Friday, August 31, 2012

my child's future lost to a cell phone on buzz

A Montessori charter school for grades K-3 is opening up in Manchester this fall. Last spring, we entered our daughter in the lottery for a spot. She didn't get in. We didn't get a post card or any notification that she was on the waiting list. Months went by. We got over it.

Last Tuesday we went on vacation, a long car trip to New York, then D.C., then back to New York, then back home. In D.C. I had tried calling my husband's cell phone and he didn't answer it. I thought it was just museum noise.

He was driving us from D.C. to N.Y. around 9:30 at night when I noticed the cell phone in his pocket. "That can't be comfortable," I said, so I helpfully pulled it out. Then I noticed, "There are messages."

"Probably just you calling me yesterday," said Ro.

"I didn't leave a message."

I called and got one message from his mother, plus another from someone at the Montessori Charter school: "We need to hear from you by 5pm today if you want Rafaela enrolled."

"Oh my gosh!"

My family all worried that someone had died, I sounded so excited.
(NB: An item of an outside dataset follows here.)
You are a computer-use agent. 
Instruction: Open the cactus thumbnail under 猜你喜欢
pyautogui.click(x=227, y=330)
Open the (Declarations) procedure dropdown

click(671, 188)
I emailed from New York, around midnight, and called them the next morning, around 8:30 am.  It was too late. They had given away her slot.
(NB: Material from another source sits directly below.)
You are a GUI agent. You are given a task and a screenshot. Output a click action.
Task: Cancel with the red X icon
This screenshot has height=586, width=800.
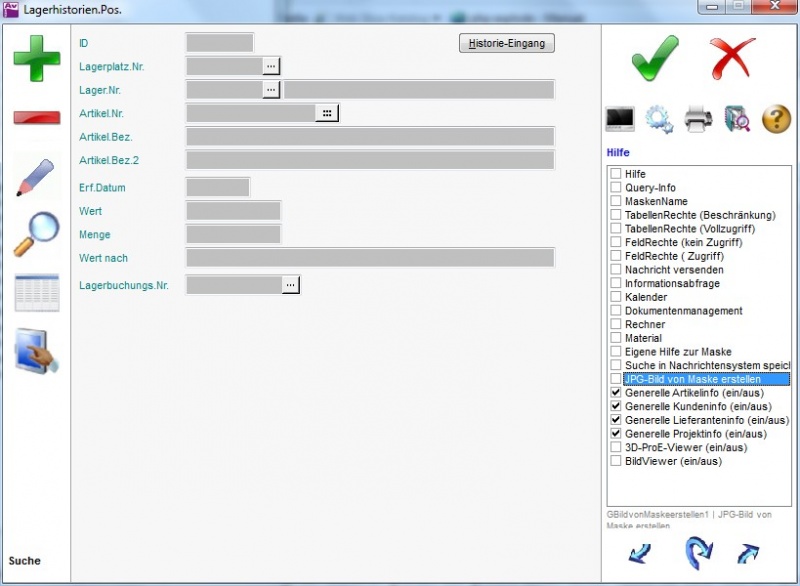tap(733, 58)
Now, I had been checking my email accounts daily. We did find the cell phone message within the same day that it was left. We just have never gotten around to figuring out how to retrieve messages from our home answering machine. We have never received any messages before that couldn't wait for us to return from vacation. Apparently, the school left us one message on Thursday, another one earlier in the week, and then thought to try the cell phone number on the day of our last chance. Had Ro's cell phone been set to ring instead of buzz, there's a good chance he'd have answered it.
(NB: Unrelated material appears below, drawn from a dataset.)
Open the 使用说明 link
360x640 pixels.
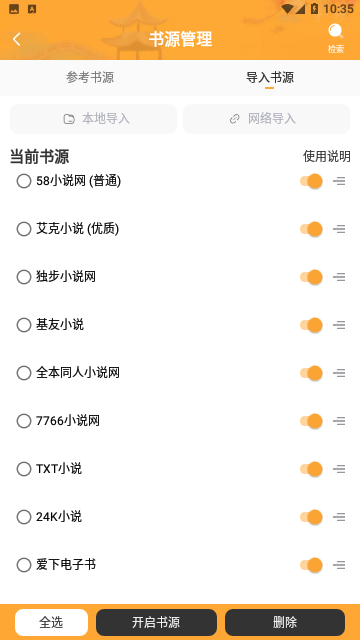[x=327, y=156]
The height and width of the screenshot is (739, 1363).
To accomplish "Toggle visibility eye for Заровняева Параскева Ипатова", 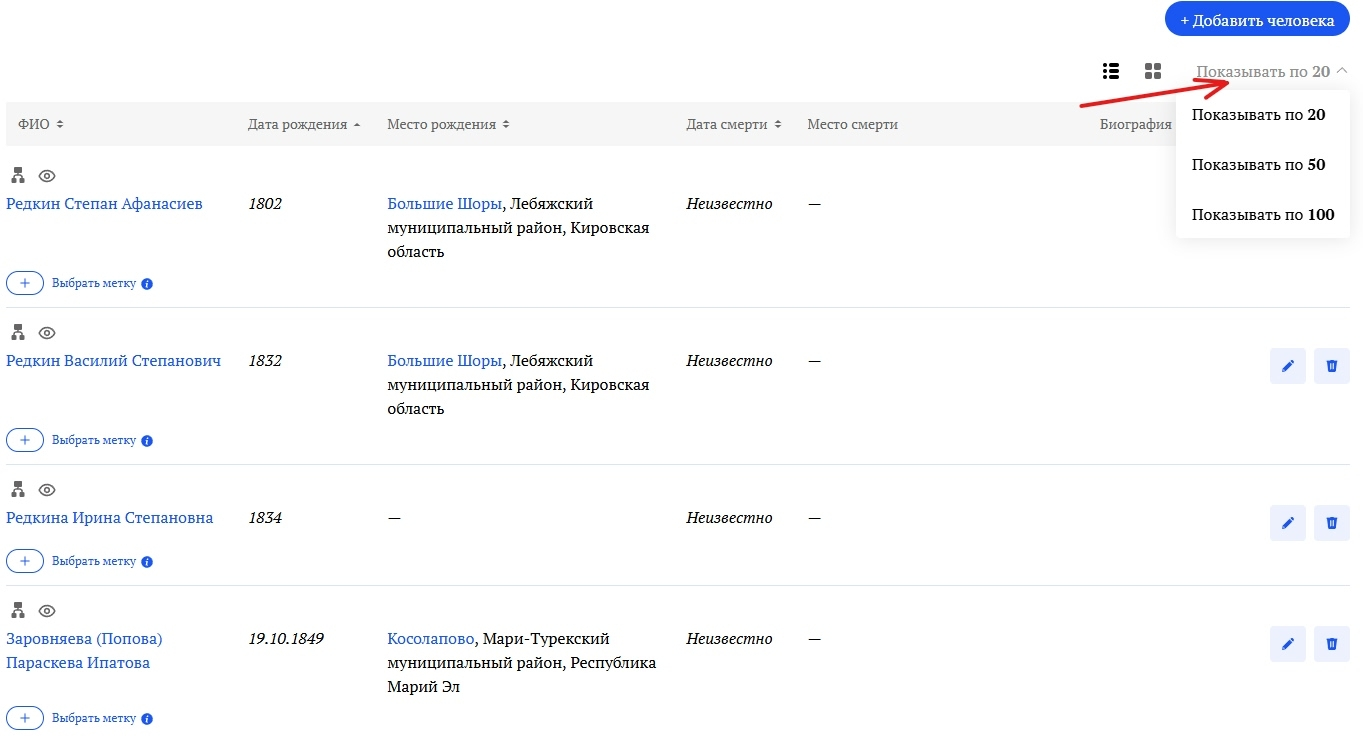I will (46, 611).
Ro tells me he had explained that the cell phone, which was my cell phone before I got a new one for work, was stuck on buzz and he didn't know how to change it to ring. I don't remember him telling me that. It was one of those couple miscommunications--was he talking while I was looking like I was paying attention? or while I didn't look like I was paying attention? I could have fixed it when he said he told me, and then we'd have a daughter in Montessori school.

Today's Google Doodle celebrates the 142nd birthday of Maria Montessori. Yeah, rub it in, Google.